If you want special food from your country, your homestay family will tell you where to go shopping, but they are not responsible for buying expensive imported foods. If you enjoy cooking, you are welcome to use the kitchen as long as you clean up afterwards. Your family is interested in learning about your culture and food, so feel free to introduce a new dish and invite your family to cook together with you. Occasionally your family may ask you to join them for dinner at a restaurant.
Americans are usually very informal people. Your host family wants you to act like a member of their family. If they say “Help yourself to something to eat,” they really mean you may eat anything in the refrigerator when you are hungry.
Your family wants to learn about your country, culture, and your family. They also want to share new and interesting experiences with you. They enjoy helping you learn English and understand American culture.

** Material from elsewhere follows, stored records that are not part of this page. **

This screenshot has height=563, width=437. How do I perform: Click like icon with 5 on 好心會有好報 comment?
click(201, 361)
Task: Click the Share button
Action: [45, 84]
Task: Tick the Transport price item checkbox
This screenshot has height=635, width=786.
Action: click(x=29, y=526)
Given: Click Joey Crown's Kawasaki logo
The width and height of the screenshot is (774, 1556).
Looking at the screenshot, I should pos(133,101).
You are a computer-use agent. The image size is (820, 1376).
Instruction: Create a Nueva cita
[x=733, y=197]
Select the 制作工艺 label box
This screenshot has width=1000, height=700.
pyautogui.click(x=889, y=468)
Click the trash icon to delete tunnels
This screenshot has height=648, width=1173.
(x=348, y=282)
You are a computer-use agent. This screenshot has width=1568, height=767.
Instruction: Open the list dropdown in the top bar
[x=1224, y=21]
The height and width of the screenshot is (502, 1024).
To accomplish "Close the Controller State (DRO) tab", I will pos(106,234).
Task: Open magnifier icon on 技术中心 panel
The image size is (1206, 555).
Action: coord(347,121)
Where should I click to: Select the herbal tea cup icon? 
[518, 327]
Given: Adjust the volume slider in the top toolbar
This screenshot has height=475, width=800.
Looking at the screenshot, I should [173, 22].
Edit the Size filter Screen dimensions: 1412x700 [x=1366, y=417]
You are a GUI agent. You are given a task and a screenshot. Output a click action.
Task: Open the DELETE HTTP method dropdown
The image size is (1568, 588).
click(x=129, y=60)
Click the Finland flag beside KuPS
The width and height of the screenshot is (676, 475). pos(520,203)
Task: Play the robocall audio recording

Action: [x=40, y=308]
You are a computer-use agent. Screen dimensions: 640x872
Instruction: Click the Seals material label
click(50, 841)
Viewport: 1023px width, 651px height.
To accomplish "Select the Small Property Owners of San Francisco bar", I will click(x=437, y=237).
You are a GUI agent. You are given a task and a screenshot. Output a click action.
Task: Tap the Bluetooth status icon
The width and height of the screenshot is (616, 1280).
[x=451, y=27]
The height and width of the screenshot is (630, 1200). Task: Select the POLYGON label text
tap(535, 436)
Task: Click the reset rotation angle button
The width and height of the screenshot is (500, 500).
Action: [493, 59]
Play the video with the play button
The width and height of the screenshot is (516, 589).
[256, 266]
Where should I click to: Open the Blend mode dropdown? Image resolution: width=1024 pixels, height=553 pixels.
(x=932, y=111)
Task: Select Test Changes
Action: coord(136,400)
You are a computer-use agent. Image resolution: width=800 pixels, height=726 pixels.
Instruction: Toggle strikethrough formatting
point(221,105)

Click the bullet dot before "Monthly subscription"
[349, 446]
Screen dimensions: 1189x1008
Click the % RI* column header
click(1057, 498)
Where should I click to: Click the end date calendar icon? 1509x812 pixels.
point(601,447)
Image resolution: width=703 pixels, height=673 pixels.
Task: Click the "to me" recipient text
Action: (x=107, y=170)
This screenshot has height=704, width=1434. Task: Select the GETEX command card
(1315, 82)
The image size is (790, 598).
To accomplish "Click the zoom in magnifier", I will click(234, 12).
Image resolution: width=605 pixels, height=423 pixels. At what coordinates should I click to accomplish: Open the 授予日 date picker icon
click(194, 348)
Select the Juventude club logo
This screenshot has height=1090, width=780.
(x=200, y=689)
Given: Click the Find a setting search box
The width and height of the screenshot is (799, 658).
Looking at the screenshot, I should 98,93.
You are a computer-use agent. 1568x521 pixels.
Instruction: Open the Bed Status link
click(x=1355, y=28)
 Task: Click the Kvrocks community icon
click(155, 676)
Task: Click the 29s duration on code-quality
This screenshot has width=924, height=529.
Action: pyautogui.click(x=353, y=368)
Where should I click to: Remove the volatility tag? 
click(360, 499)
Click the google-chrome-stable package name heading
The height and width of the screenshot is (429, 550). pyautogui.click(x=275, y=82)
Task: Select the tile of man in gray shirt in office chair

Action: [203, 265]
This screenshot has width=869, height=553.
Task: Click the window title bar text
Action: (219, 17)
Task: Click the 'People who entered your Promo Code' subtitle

It’s important that you greet and talk to your family members. If something confuses you, or you have a problem with the family, talk to them immediately! It might be just a misunderstanding or something that the family is not aware of. They appreciate honesty. If you don’t talk to your family, they will think you are unhappy and dislike them.
American customs may be very different from yours. For example, your host parents may hug and kiss in public, or they may argue in front of you. These things are part of the homestay experience.
You are expected to stay with your homestay family for at least two months (one session), and pay on time. If you plan to move out, you must tell your family one month in advance.
You should respect the house rules and schedules. In general, people don’t use the home phone after 9:30pm unless there is an emergency. You should try to conserve water and electricity and be quiet while other family members are resting. You should always let your host know where you are if you will be coming home late, or if you are away overnight, so that they don’t worry about you!
It’s possible that your family has some special rules. These rules shouldn’t be too strong or unfair. If you think your family’s rules are unfair, talk to them. If you have any concerns and complaints that you cannot solve by talking with your family, talk to WESLI’s Housing Coordinator right away.